プリセット
これまで見てきたデザイナでの設定ですが、もちろん外観も変更することができます。その際にとても便利なのが「プリセット」です。プリセットは、各種のプロパティ設定の集合体であり、他のアプリケーションでは「スキン」や「テーマ」と呼ばれることもあります。デフォルトの状態でも、数多くのプリセットが用意されているので、それを選ぶだけで簡単にアプリケーションの見た目、動作を変更することができます。
図11は、これまで作成してきたサンプルプログラムにXBoxプリセットを適用してみたところです。先ほどまでの地味なWindowsアプリケーションと比べて、派手な画面になったのが分かると思います。さすがにビジネス向けのアプリケーションではちょっと派手すぎるかもしれませんが、Windows Vista時代になってアプリケーションの見た目も問われるようになってきました。ときには、このようなアプリケーションもよいかもしれません。
なお、このプリセットについても、UltraWinGridデザイナから適用することができます。方法はやはり簡単で、[基本設定]-[プリセット]-[プリセットの管理]で外観用、あるいは動作用のプリセットを選び、[プリセットを適用]ボタンをクリックするだけです(図12)。一つ一つのプロパティを設定していくとなると、結構面倒ですし、フォームが複数あったりするとその手間が倍々ゲームのように増えていくことでしょう。そのようなときは、このプリセットを利用して、便利にまとめて設定していけばいいのです。
もちろん、既存のプリセットを編集したり、新しいプリセットを作成することも可能です。XBoxプリセットを少々改造(といっても、いくつかのフォント設定を変更しただけですが)して、新しいプリセットを作ってみました。最初にXBoxプリセットを適用し、[基本設定]-[外観ブラウザ]で[セルの外観]-[セル]-[FontData]-[Name]を「Tahoma」に変えます。他の箇所も、同様に変更しましょう。
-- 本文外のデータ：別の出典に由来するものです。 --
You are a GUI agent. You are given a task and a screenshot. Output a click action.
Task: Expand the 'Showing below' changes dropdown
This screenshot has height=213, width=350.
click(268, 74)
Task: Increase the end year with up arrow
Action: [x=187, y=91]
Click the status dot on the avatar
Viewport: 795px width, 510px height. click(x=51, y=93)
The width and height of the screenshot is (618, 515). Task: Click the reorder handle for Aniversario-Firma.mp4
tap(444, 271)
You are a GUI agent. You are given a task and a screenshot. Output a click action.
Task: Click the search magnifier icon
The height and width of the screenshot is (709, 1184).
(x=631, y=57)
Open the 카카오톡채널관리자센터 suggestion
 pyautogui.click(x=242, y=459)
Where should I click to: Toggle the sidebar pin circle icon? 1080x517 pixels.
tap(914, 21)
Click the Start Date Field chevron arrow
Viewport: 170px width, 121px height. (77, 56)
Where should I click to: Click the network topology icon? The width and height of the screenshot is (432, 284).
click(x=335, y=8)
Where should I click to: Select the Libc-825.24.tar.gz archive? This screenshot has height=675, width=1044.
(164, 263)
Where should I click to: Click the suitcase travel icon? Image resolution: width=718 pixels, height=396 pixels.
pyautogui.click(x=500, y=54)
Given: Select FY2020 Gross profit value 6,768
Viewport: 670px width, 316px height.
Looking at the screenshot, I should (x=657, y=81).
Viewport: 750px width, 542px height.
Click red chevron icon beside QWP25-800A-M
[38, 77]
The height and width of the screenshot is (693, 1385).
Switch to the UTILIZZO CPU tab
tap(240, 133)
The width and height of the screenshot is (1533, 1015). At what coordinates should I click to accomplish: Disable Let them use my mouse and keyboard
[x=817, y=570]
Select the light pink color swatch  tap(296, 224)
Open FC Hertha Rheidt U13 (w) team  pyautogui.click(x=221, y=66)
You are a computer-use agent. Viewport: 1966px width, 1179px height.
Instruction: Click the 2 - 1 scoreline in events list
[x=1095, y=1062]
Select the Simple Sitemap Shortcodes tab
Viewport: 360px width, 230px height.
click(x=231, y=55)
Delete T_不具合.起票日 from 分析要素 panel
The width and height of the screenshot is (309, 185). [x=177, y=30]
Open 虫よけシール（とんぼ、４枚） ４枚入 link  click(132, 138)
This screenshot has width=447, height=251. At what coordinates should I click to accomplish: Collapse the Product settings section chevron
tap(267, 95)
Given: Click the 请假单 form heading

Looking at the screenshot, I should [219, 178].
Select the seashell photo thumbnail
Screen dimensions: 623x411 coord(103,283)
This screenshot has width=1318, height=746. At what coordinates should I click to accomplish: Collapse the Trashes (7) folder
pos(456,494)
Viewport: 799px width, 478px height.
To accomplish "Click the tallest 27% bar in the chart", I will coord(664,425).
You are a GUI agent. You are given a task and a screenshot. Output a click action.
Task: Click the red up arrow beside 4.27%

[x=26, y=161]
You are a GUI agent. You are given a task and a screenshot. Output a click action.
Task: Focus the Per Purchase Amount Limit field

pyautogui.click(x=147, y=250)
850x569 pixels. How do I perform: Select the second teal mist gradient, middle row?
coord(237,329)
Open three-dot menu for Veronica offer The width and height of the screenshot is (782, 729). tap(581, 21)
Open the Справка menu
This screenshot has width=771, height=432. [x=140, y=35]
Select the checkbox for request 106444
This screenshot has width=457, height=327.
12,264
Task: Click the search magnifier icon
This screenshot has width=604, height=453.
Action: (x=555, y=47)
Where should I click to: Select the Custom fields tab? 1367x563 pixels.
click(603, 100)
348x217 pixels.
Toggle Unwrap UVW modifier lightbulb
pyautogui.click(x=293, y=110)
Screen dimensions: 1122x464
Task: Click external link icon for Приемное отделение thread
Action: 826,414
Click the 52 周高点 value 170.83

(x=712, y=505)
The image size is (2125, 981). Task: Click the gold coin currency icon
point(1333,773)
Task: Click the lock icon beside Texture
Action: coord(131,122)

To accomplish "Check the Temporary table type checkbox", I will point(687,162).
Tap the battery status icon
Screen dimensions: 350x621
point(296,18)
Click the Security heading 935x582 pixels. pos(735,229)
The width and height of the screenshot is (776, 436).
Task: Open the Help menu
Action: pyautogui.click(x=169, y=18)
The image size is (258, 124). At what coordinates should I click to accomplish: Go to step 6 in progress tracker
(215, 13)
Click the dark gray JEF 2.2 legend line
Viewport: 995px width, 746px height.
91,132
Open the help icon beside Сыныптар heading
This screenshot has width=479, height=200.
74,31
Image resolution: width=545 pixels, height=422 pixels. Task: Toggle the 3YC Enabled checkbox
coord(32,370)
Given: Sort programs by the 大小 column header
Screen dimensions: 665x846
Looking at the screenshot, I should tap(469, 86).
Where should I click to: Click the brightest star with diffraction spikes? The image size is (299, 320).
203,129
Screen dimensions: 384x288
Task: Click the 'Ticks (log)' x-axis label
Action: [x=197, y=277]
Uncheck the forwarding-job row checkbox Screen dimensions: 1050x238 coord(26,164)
ひと通り変更が終わったら、先ほどの「プリセットの管理」で、[新規]ボタンをクリックします。「プリセットの追加」ウィンドウが表示されるので、新しい名前を入力し、[コントロールから初期化する]ボタンをクリックして、現在のプロパティ設定をプリセットとして読み込みます。後は、[追加]ボタンをクリックすれば、新しいプリセットの出来上がり、というわけです(図13)。
こうして作成したプリセットは、このプロジェクトだけでなく、他のプロジェクトでも利用することができます。また、プリセットを読み込むユーザー定義のフォルダもオプションで指定することができるので、社内の複数の開発者の間でプリセットを共有するのもよいでしょう。
おわりに
今回は、インフラジスティックス社のコンポーネントの中から、UltraWinGridコントロールの代表的な機能について見てきました。Webアプリケーションがどんどん表現力を高める中、「やはりWindowsアプリケーションでこそ」といった機能を実現する、とても便利なコントロールです。NetAdvantage for .NETにはUltraWinGrid以外にも、高機能なコンポーネントが多数含まれています。これらのコンポーネントを活用して、ぜひユーザーに優しく高機能なアプリケーションを構築してみてください。